These are good points that I would take into consideration. If you are a good candidate I don't know why you would even consider a firm like this. A firm's actions in the past will affect its work in the future. Don't underestimate the affect that a firm's layoffs have on the associates that make it through the firing. I have a good friend that made it through all 7 rounds of layoffs at a major firm and she is so bitter and stressed from the situation that she is jumping ship as soon as she can find a new job. I can't imagine working in an environment like that.

You should also strongly consider offer rates and 1st year associate deferrals. Especially deferrals. Even though those are past firm decisions, it is still going to affect the future of the firm.

Anonymous User
Posts: 273110
Joined: Tue Aug 11, 2009 9:32 am

Re: Thoughts on strong OCI candidates bidding Latham-like firms?

Postby Anonymous User » Sun Jul 18, 2010 3:53 pm

gollymolly wrote:Look at how well the firm is doing *now*. The question is not whether they laid a bunch of people off a couple years ago but whether they're going to lay a bunch of people off in a couple years. DLA is fucked. Even if they've never laid anyone off, now is not the time to try to get a job there. Latham, on the other hand, obviously was a bad place to be in 2008-2009, but it seems from my limited information that they're doing okay now, so I don't think it would be a bad idea to go there.


That is false. Some firms are well run and just about never have large layoffs. These are firms like Debevoise, Wachtell, DPW, Covington, and a number of others. Heck, even SKADDEN offered sabbaticals in lieu of Lathaming. Firms like Latham and Cadwalader expand when there is work to make as much as possible, and then contract mercilessly during downturns. What matters is having a mix of practice group strengths that will make you profitable during a boom and a downturn. Also important is long term thinking by the partnership. That is, the partnership will take actions that will keep the firm strong in the long run even if that means taking a temporary hit to profits. Layoffs help profits in the short term, but at the expense of long term profitability.

Latham was and is poorly balanced. Their strengths are in cyclical areas and they're weak in countercyclical areas. They also staff up and increase leverage during booms despite what will be their inevitable need to fire heavily during downturns.
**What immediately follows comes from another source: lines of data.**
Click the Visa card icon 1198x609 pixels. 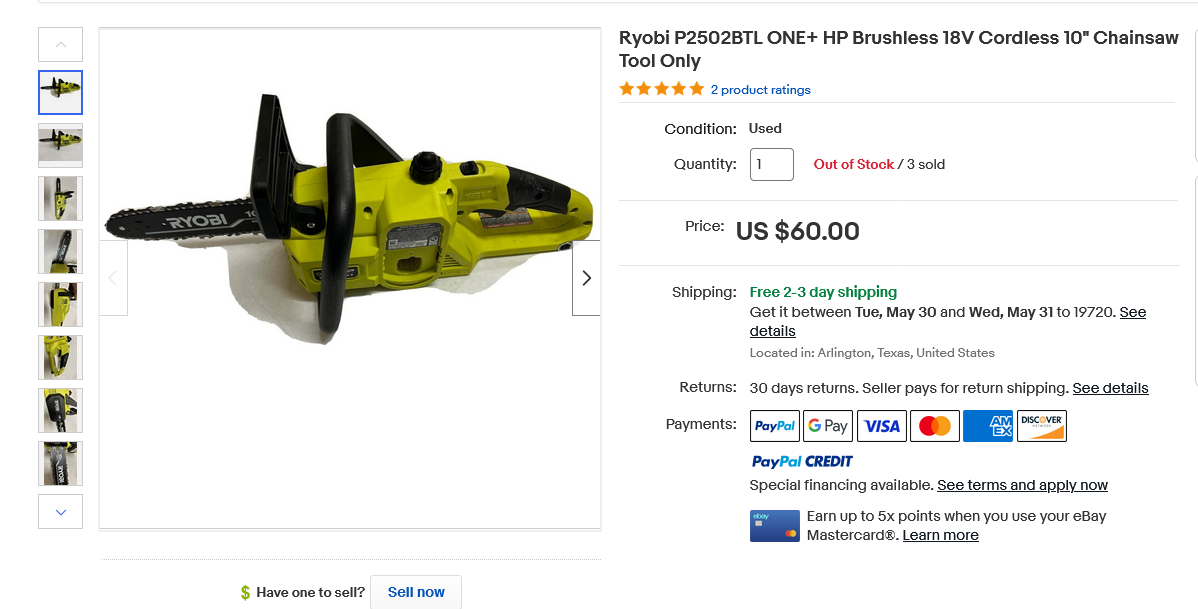click(x=881, y=426)
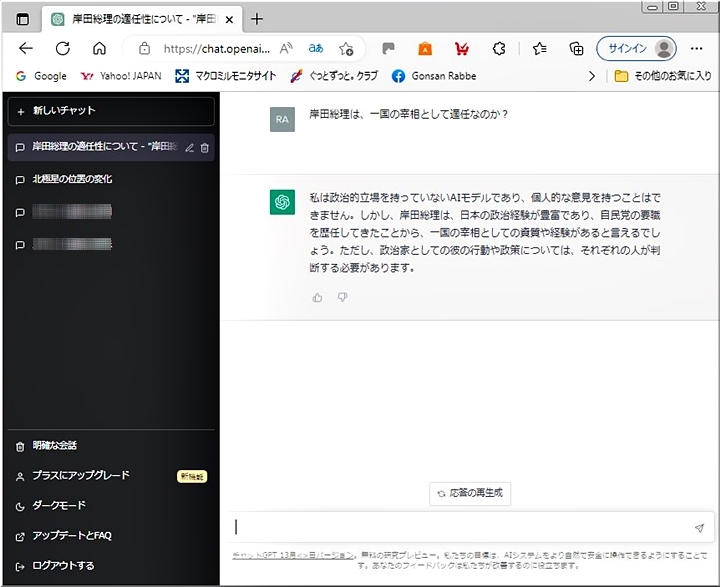Click the chat message input field

pos(460,528)
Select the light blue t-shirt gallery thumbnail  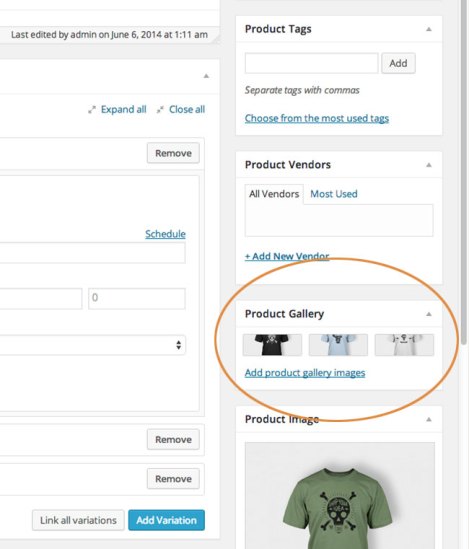click(338, 345)
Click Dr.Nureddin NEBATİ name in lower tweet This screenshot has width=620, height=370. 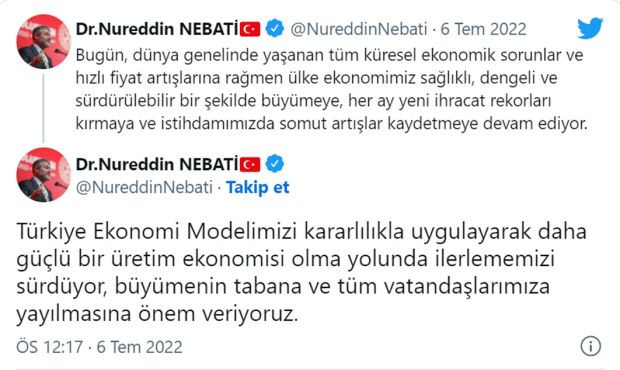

Cadwalader is guilty of the same thing. Latham also is not strong enough of a firm so they're always trying to trade up when it comes to partners. These are guys who'll jump ship for marginally higher short term PPP. This means they face more pressure to staff up during good times, and to make huge cuts during downturns to keep PPP high enough to keep these people. The firm hopping partners don't care what it does to the firm, because they'll just leave for someplace elseif the layoffs harm the firm in the long run.

In other words, layoffs are built into Latham's business model. During the next decade we're supposed to get a number of recessions which will occur every few years. That means there will probably be a number of times when it may be tempting for firms to lay you off or rescind your offer. If you don't have options and latham or cadwalader is your only offer, then by all means take it. But don't subscribe to this nonsense that they are somehow safe now. The fundamentals haven't changed.

Anonymous User
Posts: 273110
Joined: Tue Aug 11, 2009 9:32 am

Re: Thoughts on strong OCI candidates bidding Latham-like firms?

Postby Anonymous User » Sun Jul 18, 2010 4:09 pm

Anonymous User wrote:
Latham also is not strong enough of a firm so they're always trying to trade up when it comes to partners. These are guys who'll jump ship for marginally higher short term PPP. This means they face more pressure to staff up during good times, and to make huge cuts during downturns to keep PPP high enough to keep these people. The firm hopping partners don't care what it does to the firm, because they'll just leave for someplace elseif the layoffs harm the firm in the long run.

In other words, layoffs are built into Latham's business model. During the next decade we're supposed to get a number of recessions which will occur every few years. That means there will probably be a number of times when it may be tempting for firms to lay you off or rescind your offer. If you don't have options and latham or cadwalader is your only offer, then by all means take it. But don't subscribe to this nonsense that they are somehow safe now. The fundamentals haven't changed.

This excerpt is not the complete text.